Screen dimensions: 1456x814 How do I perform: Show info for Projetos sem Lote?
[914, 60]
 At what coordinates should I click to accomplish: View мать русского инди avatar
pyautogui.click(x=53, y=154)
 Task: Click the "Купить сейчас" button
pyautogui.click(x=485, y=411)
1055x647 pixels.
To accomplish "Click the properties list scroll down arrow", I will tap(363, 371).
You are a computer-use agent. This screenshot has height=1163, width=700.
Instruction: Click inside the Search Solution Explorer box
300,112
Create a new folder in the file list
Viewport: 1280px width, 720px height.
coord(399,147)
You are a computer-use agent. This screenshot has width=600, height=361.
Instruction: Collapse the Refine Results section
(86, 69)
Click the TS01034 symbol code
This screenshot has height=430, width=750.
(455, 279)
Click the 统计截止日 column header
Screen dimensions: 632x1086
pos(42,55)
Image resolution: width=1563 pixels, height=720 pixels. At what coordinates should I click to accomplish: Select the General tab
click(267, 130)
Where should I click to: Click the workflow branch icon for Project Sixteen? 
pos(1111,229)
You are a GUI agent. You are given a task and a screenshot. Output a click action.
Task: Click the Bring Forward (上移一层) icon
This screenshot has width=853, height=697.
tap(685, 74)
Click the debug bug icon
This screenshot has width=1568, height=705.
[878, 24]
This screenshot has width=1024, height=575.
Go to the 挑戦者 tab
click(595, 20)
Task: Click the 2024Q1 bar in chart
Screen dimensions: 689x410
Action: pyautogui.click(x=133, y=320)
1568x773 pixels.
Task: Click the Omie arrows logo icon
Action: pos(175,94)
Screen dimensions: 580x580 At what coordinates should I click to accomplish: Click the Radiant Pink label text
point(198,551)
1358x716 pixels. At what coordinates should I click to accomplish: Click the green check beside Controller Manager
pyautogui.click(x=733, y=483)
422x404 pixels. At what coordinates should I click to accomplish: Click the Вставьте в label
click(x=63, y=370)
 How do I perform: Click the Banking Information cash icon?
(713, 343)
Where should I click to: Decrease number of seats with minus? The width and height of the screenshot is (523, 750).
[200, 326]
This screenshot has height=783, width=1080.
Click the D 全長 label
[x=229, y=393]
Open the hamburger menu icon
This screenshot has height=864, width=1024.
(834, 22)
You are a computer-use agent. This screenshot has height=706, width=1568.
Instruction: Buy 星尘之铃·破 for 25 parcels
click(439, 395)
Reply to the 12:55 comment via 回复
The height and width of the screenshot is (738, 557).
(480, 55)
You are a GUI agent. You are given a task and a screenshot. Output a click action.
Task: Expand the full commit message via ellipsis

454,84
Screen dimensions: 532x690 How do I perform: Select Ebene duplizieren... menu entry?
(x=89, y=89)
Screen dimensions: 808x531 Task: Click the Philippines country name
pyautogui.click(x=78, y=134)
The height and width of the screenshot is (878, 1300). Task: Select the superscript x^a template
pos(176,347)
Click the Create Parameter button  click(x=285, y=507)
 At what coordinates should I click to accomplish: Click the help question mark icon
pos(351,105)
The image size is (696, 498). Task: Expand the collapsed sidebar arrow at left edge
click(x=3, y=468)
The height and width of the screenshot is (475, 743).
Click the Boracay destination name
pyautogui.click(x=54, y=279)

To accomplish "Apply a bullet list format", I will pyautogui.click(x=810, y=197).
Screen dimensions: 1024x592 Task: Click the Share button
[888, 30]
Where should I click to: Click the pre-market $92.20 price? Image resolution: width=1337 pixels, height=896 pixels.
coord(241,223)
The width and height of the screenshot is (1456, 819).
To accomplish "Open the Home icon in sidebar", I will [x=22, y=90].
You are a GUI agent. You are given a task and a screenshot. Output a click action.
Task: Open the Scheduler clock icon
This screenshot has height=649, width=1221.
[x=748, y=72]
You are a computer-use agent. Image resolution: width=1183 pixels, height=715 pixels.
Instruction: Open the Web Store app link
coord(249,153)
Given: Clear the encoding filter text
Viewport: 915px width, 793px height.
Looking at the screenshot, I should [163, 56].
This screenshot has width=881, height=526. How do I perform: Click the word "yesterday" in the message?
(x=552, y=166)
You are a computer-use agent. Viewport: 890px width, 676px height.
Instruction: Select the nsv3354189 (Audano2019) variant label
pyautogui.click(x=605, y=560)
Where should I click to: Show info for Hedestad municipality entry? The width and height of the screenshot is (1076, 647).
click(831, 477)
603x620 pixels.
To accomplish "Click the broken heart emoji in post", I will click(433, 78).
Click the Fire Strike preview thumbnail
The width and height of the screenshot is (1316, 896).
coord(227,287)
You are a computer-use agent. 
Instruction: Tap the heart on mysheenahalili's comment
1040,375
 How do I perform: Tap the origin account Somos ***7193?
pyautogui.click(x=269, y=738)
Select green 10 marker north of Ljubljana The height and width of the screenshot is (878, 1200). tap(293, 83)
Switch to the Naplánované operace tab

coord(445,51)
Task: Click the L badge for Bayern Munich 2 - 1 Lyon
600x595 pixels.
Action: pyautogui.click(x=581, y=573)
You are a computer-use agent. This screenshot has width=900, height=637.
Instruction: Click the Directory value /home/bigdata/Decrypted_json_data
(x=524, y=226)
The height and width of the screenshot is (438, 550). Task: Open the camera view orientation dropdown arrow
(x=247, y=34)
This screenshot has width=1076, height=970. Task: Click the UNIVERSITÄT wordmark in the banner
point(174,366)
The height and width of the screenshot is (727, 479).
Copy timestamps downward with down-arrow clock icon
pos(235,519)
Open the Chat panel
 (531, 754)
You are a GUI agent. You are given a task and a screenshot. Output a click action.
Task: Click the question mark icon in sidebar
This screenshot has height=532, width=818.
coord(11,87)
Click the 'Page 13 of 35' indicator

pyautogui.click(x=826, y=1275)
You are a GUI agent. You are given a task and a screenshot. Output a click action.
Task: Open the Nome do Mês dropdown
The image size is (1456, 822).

§ Exercise
The lines in the entries above that carry the word "will" must be copied.

§ Response area
To accomplish "Click the properties list scroll down arrow", I will tap(363, 371).
To accomplish "Apply a bullet list format", I will pyautogui.click(x=810, y=197).
To accomplish "Open the Home icon in sidebar", I will [x=22, y=90].
To accomplish "Click the broken heart emoji in post", I will click(433, 78).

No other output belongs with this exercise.